Exercise description:
Print the following entries without any change.

[Start of section]

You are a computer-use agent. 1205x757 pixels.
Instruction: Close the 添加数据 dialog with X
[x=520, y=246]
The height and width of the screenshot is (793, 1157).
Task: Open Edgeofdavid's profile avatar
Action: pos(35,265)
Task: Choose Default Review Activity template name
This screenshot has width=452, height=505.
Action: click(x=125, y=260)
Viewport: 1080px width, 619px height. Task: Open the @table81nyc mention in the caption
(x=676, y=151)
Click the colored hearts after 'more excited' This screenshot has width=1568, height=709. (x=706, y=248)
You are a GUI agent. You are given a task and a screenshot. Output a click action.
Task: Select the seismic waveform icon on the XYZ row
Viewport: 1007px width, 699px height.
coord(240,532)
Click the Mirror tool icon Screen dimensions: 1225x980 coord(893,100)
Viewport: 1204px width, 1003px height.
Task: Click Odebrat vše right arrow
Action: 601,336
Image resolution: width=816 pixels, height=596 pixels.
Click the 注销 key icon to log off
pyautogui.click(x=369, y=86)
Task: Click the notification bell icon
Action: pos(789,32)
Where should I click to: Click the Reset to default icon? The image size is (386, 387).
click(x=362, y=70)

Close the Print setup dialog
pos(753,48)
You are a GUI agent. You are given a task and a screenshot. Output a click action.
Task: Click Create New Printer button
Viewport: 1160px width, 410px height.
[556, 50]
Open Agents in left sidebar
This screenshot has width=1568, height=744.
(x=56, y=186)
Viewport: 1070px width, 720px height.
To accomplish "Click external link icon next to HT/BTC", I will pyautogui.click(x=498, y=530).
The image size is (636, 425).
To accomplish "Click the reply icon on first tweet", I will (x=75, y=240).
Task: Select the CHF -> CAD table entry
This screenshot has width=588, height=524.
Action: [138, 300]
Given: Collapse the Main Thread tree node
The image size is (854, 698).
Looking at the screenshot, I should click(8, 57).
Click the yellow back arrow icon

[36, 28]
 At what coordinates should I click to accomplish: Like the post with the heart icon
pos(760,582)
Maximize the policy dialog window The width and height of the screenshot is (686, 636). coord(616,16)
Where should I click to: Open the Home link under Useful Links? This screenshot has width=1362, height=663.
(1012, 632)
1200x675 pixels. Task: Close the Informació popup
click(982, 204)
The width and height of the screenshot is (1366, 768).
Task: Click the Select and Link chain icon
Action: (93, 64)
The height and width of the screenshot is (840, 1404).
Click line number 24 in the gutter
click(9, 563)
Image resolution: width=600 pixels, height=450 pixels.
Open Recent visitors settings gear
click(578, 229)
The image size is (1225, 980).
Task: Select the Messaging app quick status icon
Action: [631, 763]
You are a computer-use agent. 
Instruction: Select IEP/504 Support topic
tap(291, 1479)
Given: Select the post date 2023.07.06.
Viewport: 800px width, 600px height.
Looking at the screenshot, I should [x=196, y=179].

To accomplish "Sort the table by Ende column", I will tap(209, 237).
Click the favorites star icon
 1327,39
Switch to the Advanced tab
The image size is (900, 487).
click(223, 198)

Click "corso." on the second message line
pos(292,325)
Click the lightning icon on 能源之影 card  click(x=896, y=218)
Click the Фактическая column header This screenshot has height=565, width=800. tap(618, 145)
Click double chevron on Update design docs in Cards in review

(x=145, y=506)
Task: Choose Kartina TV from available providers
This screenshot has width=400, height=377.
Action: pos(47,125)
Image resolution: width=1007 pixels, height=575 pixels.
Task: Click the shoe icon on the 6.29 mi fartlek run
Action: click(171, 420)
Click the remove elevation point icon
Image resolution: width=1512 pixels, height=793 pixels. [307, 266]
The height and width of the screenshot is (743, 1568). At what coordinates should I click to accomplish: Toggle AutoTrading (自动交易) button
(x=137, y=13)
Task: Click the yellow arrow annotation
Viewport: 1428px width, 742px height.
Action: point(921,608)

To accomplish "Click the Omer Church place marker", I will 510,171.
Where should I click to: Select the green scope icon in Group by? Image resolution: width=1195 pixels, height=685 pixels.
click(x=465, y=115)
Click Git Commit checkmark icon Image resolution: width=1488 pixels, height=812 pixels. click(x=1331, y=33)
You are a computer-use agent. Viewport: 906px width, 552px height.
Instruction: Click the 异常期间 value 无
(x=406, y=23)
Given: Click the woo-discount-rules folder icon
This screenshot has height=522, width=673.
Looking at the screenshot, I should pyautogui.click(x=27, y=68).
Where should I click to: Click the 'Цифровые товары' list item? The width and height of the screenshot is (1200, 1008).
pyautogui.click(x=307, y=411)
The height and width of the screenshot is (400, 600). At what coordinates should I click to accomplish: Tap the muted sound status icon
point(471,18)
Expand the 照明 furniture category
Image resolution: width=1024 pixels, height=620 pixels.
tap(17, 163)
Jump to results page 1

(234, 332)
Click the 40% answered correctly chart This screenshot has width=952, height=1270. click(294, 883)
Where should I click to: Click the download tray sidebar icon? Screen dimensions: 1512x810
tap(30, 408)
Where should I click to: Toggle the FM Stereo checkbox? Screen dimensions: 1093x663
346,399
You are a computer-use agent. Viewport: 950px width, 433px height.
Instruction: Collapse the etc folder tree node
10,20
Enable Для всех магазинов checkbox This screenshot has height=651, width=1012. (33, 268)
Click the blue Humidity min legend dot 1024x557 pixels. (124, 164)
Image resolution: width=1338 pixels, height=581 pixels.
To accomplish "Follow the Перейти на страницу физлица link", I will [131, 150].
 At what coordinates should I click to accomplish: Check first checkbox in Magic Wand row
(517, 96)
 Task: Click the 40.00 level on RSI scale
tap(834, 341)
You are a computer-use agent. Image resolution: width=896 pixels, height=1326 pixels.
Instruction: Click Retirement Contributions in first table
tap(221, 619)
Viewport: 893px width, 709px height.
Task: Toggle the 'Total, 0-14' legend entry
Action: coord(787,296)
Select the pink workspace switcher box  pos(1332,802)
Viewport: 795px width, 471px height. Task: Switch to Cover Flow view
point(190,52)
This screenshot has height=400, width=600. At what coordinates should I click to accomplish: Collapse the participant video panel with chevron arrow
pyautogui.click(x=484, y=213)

[End of section]

Response for this exercise:
You are a computer-use agent. 1205x757 pixels.
Instruction: Close the 添加数据 dialog with X
[x=520, y=246]
The height and width of the screenshot is (793, 1157).
Task: Open Edgeofdavid's profile avatar
Action: pos(35,265)
Task: Choose Default Review Activity template name
This screenshot has width=452, height=505.
Action: click(x=125, y=260)
Viewport: 1080px width, 619px height. Task: Open the @table81nyc mention in the caption
(x=676, y=151)
Click the colored hearts after 'more excited' This screenshot has width=1568, height=709. (x=706, y=248)
You are a GUI agent. You are given a task and a screenshot. Output a click action.
Task: Select the seismic waveform icon on the XYZ row
Viewport: 1007px width, 699px height.
coord(240,532)
Click the Mirror tool icon Screen dimensions: 1225x980 coord(893,100)
Viewport: 1204px width, 1003px height.
Task: Click Odebrat vše right arrow
Action: 601,336
Image resolution: width=816 pixels, height=596 pixels.
Click the 注销 key icon to log off
pyautogui.click(x=369, y=86)
Task: Click the notification bell icon
Action: pos(789,32)
Where should I click to: Click the Reset to default icon? The image size is (386, 387).
click(x=362, y=70)

Close the Print setup dialog
pos(753,48)
You are a GUI agent. You are given a task and a screenshot. Output a click action.
Task: Click Create New Printer button
Viewport: 1160px width, 410px height.
[556, 50]
Open Agents in left sidebar
This screenshot has width=1568, height=744.
(x=56, y=186)
Viewport: 1070px width, 720px height.
To accomplish "Click external link icon next to HT/BTC", I will pyautogui.click(x=498, y=530).
The image size is (636, 425).
To accomplish "Click the reply icon on first tweet", I will (x=75, y=240).
Task: Select the CHF -> CAD table entry
This screenshot has width=588, height=524.
Action: [138, 300]
Given: Collapse the Main Thread tree node
The image size is (854, 698).
Looking at the screenshot, I should click(8, 57).
Click the yellow back arrow icon

[36, 28]
 At what coordinates should I click to accomplish: Like the post with the heart icon
pos(760,582)
Maximize the policy dialog window The width and height of the screenshot is (686, 636). coord(616,16)
Where should I click to: Open the Home link under Useful Links? This screenshot has width=1362, height=663.
(1012, 632)
1200x675 pixels. Task: Close the Informació popup
click(982, 204)
The width and height of the screenshot is (1366, 768).
Task: Click the Select and Link chain icon
Action: (93, 64)
The height and width of the screenshot is (840, 1404).
Click line number 24 in the gutter
click(9, 563)
Image resolution: width=600 pixels, height=450 pixels.
Open Recent visitors settings gear
click(578, 229)
The image size is (1225, 980).
Task: Select the Messaging app quick status icon
Action: [631, 763]
You are a computer-use agent. 
Instruction: Select IEP/504 Support topic
tap(291, 1479)
Given: Select the post date 2023.07.06.
Viewport: 800px width, 600px height.
Looking at the screenshot, I should [x=196, y=179].

To accomplish "Sort the table by Ende column", I will tap(209, 237).
Click the favorites star icon
 1327,39
Switch to the Advanced tab
The image size is (900, 487).
click(223, 198)

Click "corso." on the second message line
pos(292,325)
Click the lightning icon on 能源之影 card  click(x=896, y=218)
Click the Фактическая column header This screenshot has height=565, width=800. tap(618, 145)
Click double chevron on Update design docs in Cards in review

(x=145, y=506)
Task: Choose Kartina TV from available providers
This screenshot has width=400, height=377.
Action: pos(47,125)
Image resolution: width=1007 pixels, height=575 pixels.
Task: Click the shoe icon on the 6.29 mi fartlek run
Action: click(171, 420)
Click the remove elevation point icon
Image resolution: width=1512 pixels, height=793 pixels. [307, 266]
The height and width of the screenshot is (743, 1568). At what coordinates should I click to accomplish: Toggle AutoTrading (自动交易) button
(x=137, y=13)
Task: Click the yellow arrow annotation
Viewport: 1428px width, 742px height.
Action: point(921,608)

To accomplish "Click the Omer Church place marker", I will 510,171.
Where should I click to: Select the green scope icon in Group by? Image resolution: width=1195 pixels, height=685 pixels.
click(x=465, y=115)
Click Git Commit checkmark icon Image resolution: width=1488 pixels, height=812 pixels. click(x=1331, y=33)
You are a computer-use agent. Viewport: 906px width, 552px height.
Instruction: Click the 异常期间 value 无
(x=406, y=23)
Given: Click the woo-discount-rules folder icon
This screenshot has height=522, width=673.
Looking at the screenshot, I should pyautogui.click(x=27, y=68).
Where should I click to: Click the 'Цифровые товары' list item? The width and height of the screenshot is (1200, 1008).
pyautogui.click(x=307, y=411)
The height and width of the screenshot is (400, 600). At what coordinates should I click to accomplish: Tap the muted sound status icon
point(471,18)
Expand the 照明 furniture category
Image resolution: width=1024 pixels, height=620 pixels.
tap(17, 163)
Jump to results page 1

(234, 332)
Click the 40% answered correctly chart This screenshot has width=952, height=1270. click(294, 883)
Where should I click to: Click the download tray sidebar icon? Screen dimensions: 1512x810
tap(30, 408)
Where should I click to: Toggle the FM Stereo checkbox? Screen dimensions: 1093x663
346,399
You are a computer-use agent. Viewport: 950px width, 433px height.
Instruction: Collapse the etc folder tree node
10,20
Enable Для всех магазинов checkbox This screenshot has height=651, width=1012. (33, 268)
Click the blue Humidity min legend dot 1024x557 pixels. (124, 164)
Image resolution: width=1338 pixels, height=581 pixels.
To accomplish "Follow the Перейти на страницу физлица link", I will [131, 150].
 At what coordinates should I click to accomplish: Check first checkbox in Magic Wand row
(517, 96)
 Task: Click the 40.00 level on RSI scale
tap(834, 341)
You are a computer-use agent. Image resolution: width=896 pixels, height=1326 pixels.
Instruction: Click Retirement Contributions in first table
tap(221, 619)
Viewport: 893px width, 709px height.
Task: Toggle the 'Total, 0-14' legend entry
Action: coord(787,296)
Select the pink workspace switcher box  pos(1332,802)
Viewport: 795px width, 471px height. Task: Switch to Cover Flow view
point(190,52)
This screenshot has height=400, width=600. At what coordinates should I click to accomplish: Collapse the participant video panel with chevron arrow
pyautogui.click(x=484, y=213)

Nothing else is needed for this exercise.